The PDOMR training program will be an intensive program, taught in English, held at UD’s College of Agriculture and Natural Resources in Newark.
Using a mixture of seminars, discussions, and hands-on technology demonstrations, the Certificate program’s instructors will cover topics such as the World Organization for Animal Health (OIE) reportable poultry diseases including avian influenza virus, surveillance, biosecurity, outbreak response and control, incident command structures, protecting the responder, disposal, composting, decontamination, the U.S. poultry industry, the nature and importance of regionalization and the economic impact of animal disease outbreaks.
The training program will extensively use the experiences gained during the 2014 – 2015 highly pathogenic avian influenza and other outbreaks.
The course also utilizes the “Delaware model,” which emphasizes close cooperation between government, industry and educational institutions to manage avian influenza outbreaks using best management practices and technologies related to controlling outbreaks of avian influenza and other catastrophic disease outbreaks.
Alphin said there are around 10-12 participants who are sponsored by the USDA who will be arriving from all over the world with room for 8 to 10 more participants.
“What we have to do is educate these foreign representatives about the entire program, the scope of it, the details, and then the big thing is to answer their questions,” said Alphin. “We think it’s one of our land grant missions.
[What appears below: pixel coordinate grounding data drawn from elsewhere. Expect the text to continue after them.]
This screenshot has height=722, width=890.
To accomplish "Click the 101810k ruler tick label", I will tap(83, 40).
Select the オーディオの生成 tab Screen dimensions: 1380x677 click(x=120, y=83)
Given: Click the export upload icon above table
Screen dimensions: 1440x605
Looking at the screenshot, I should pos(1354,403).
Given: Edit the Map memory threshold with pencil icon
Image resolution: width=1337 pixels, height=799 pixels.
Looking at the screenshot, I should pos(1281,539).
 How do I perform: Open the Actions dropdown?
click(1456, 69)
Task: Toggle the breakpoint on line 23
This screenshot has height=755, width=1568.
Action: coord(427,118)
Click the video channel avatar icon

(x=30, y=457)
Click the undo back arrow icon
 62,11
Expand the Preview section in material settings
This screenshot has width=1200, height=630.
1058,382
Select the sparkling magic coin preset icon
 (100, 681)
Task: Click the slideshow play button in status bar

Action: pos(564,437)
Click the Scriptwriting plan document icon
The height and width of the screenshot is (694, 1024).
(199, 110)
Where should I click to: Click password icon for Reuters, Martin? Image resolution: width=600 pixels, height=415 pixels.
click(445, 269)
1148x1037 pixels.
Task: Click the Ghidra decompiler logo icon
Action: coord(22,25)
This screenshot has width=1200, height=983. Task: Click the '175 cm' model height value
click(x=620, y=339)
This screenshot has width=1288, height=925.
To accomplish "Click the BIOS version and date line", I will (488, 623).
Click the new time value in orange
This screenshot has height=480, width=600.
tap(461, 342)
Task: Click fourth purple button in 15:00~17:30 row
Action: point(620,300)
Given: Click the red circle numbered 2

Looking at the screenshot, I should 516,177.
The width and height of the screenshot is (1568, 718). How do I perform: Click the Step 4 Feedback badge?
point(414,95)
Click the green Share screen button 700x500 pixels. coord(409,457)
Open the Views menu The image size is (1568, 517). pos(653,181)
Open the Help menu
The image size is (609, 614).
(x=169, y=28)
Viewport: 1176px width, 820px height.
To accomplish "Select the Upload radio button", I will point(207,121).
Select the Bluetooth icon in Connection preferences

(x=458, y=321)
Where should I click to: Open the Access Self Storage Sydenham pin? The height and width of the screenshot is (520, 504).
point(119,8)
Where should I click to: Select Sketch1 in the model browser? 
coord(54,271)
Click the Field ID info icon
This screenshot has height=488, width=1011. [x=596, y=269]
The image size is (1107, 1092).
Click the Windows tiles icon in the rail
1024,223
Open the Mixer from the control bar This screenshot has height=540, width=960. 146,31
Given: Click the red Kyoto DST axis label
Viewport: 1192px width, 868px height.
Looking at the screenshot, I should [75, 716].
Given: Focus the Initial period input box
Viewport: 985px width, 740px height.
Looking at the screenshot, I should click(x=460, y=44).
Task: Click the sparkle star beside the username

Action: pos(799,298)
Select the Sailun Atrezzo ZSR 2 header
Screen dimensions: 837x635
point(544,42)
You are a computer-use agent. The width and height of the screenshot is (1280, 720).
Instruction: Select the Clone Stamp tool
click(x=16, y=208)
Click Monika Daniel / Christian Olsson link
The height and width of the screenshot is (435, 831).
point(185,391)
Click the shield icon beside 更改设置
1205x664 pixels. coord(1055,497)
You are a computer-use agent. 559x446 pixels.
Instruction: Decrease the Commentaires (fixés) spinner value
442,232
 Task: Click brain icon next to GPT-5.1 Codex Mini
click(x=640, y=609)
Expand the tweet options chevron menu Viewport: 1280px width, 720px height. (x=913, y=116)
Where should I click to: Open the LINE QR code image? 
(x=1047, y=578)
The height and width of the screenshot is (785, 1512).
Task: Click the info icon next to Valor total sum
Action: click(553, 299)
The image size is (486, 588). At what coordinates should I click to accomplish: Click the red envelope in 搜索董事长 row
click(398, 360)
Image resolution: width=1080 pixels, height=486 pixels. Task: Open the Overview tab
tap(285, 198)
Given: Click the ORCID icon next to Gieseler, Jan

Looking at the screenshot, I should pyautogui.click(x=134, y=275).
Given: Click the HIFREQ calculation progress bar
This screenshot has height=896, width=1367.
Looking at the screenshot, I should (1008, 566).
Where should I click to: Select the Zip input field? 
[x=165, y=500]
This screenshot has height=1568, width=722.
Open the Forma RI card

We try to help the industry by educating people about it and we think that if we can get more countries to accept our exports—even during the disease outbreaks where appropriate—that’s a win-win for everyone.”
“International capacity building helps protect the U.S. industry by helping to keep diseases away from the U.S. industry,” said Benson. “PDOMR presents both the technical and policy components in disease response.”
PDOMR is one of several internationally focused joint educational programs presented by the University of Delaware’s Avian Biosciences Center (ABC) in the College of Agriculture and Natural Resources (CANR) and the Division of Professional and Continuing Studies (PCS).
Additional offerings include the Emergency Poultry Disease Response certificate program, which is a five-day program concentrating on building participants’ technical expertise for managing and responding to disease outbreaks. The Veterinary Diagnostics and Laboratory Quality Assurance program is a second five-day program that helps international veterinary laboratories improve their capacity and meet ISO standards.